I retrieved my son as he was announcing to all who would listen, “That man is not making God very happy.”

Years previous: My mother use to constantly tell her children about her father smoking these very bad cigarettes. She said he would finish one and light up another immediately.

One day my granddad noticed that his skin was getting very sick. It got so bad that he could stick needles right through his skin to the muscle and out the other side of the infected appendage with no blood letting. (This was called “Burgers’ Disease). His skin began to further discolor to an ugly kind of mucky rotted brown. He went to the doctor. That doc and staff tried everything to help my granddad get well; nothing worked. In a last ditch effort, Grandpa began to consider his habits. He decided to stop smoking. He quit cold turkey and never lit up another cigarette again. His body healed all but one place on one ankle, which he used to show us kids just to gross us out. He’d then tell us, “Never smoke. That’s a bad habit.”

My brother didn’t listen any better than the man my son chased out of the food store. When Tom went into the navy he was my mom’s clean-cut son. When he came home after boot camp, he smoked… I use to say to him, “Gee Tom, basic training was so bad it drove you to cigarettes!” He’d laugh and light up.

Smoking is illegal in any public building in our country. In fact, a smoker is pretty much ostracized if he chooses to light up. It used to be so cool to smoke. As kids, we’d even go to the store and buy candy cigarettes and pretend we did it.
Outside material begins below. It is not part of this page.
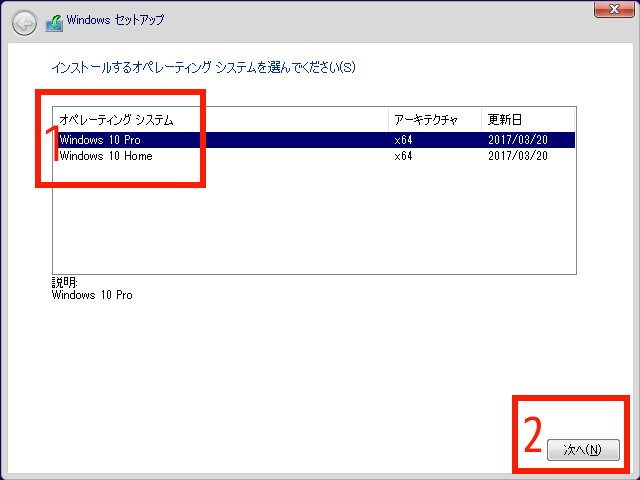Click the empty area of the OS list

tap(313, 220)
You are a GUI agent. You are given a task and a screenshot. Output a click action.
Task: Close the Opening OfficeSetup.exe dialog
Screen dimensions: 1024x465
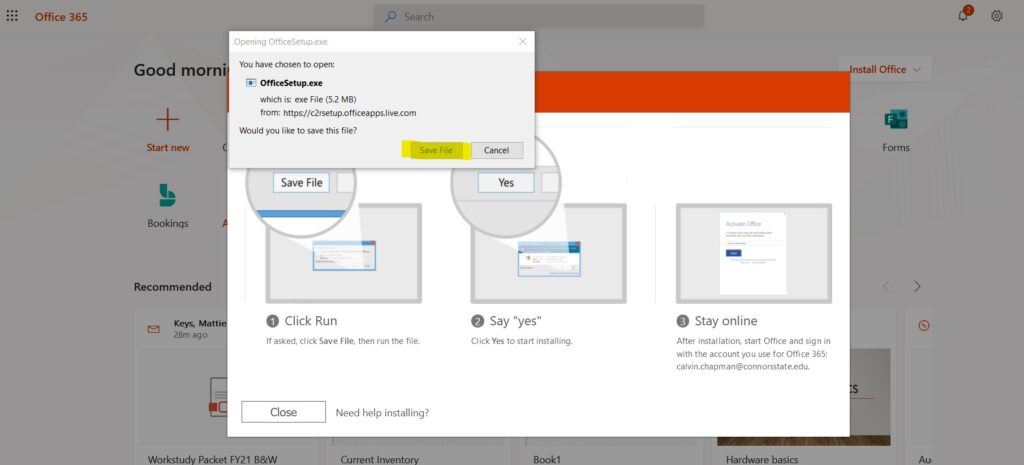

Take a look at some of the old flicks… They lit up a lot! They were our heroes and for many they were role models. And there is this: A recent report collecting data on candy sales tells us that candy cigarettes are still the best selling item in candy stores during the Halloween Season (ABCTV local news). So maybe a part of us, young or old, still wants to live dangerously.

To this day, I have family members who smoke. Breaks my heart and I wish they wouldn’t do it. But they have the right to make their own choices. And, if that’s the worst thing I ever have to worry about for my family? Well, I consider myself a blessed woman!

May your worries all be little ones as well.